Para bien y para mal de la memoria revolucionaria que refrescamos en estos días, los datos duros se mantuvieron duros y, algunos de estos programas, como los del gobierno del presidente López Portillo agrupados en el Coplamar, contribuyeron a alimentar y enriquecer nuestra información sobre el tema que, más allá de ser un problema sectorial, pasó a volverse causa nacional.
Mucha gente se formó gracias a esos programas hasta gestar una suerte de sensibilidad pública, alojada en esos servidores, que no ha sido posible borrar del todo, a pesar del cambio de aires y humores dentro del propio Estado.
Un país del tamaño demográfico y económico de México, que presume haber tenido la primera Constitución social, no debería presentarse sin sonrojo ante el mundo y sus propios habitantes con la cantidad de pobres y pobres extremos que pueblan ciudades y pueblos, con cuotas de desigualdad tan inicuas. Puede concederse que la revolución no fue el fruto directo de la lucha de clases, pero como dijo nadie menos que el jefe Venustiano Carranza, una vez terminada la lucha armada no podía sino venir la de las clases, con sus glorias y amarguras. Así fue y ha sido sin las más de las veces incurrir en polarizaciones ni sectorizaciones, contra las que aconseja sabiamente el rector Enrique Graue al entregar los premios Universidad Nacional.

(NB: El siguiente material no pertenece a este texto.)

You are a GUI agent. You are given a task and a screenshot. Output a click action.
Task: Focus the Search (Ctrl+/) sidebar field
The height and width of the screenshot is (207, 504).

Pero, lo que sí puede afirmarse hoy, a más de treinta años de extravío económico, es que haberle dado la vuelta
a la confrontación organizada de las clases nos ha degradado en la imaginación y la sensibilidad. Como sociedad y como Estado.
Nos ha llevado a creer en un mundito aséptico, ajeno al mundo real y desprotegido ante los cambios abruptos que reconfiguran el planeta.
La libertad de mercado, la productividad y la competencia, se dijo, mejorarían los niveles de vida y salario de los más, y la justicia de mercado haría superflua la proclamada como social por la Constitución.
El mundo entero da cuenta palmariamente del fracaso de esta fórmula de pretensiones universales. La evidencia abruma.
No es la economía; son la política, el poder y el abuso los que explican esta situación ignominiosa. Arraigada en los sentimientos y reflejos del espíritu público y los poderes de la unión.
El gobierno que proclama poner a los pobres primero tiene que asumir cuanto antes, que la mejor e insustituible política social para ello es el buen empleo y que no hay mejor empleo que el contratado libremente a través de intermediarios legítimos y democráticamente aceptados. No hay sucedáneo alguno conocido para el ejercicio libre del trabajo organizado; los sindicatos, corporativos y no, son auxiliares útiles de la lucha de clases de los trabajadores por sus derechos fundamentales.
Por ello para que el tema del outsourcing no se vuelva otra faramalla y negocio, debe estar inscrito en el asunto mayor, central, de la justicia laboral, sin la cual no hay justicia social.
Los pobres nunca irán primero si los proletarios mantienen el orden actual de trabajos y salarios infames y abuso oficial y patronal.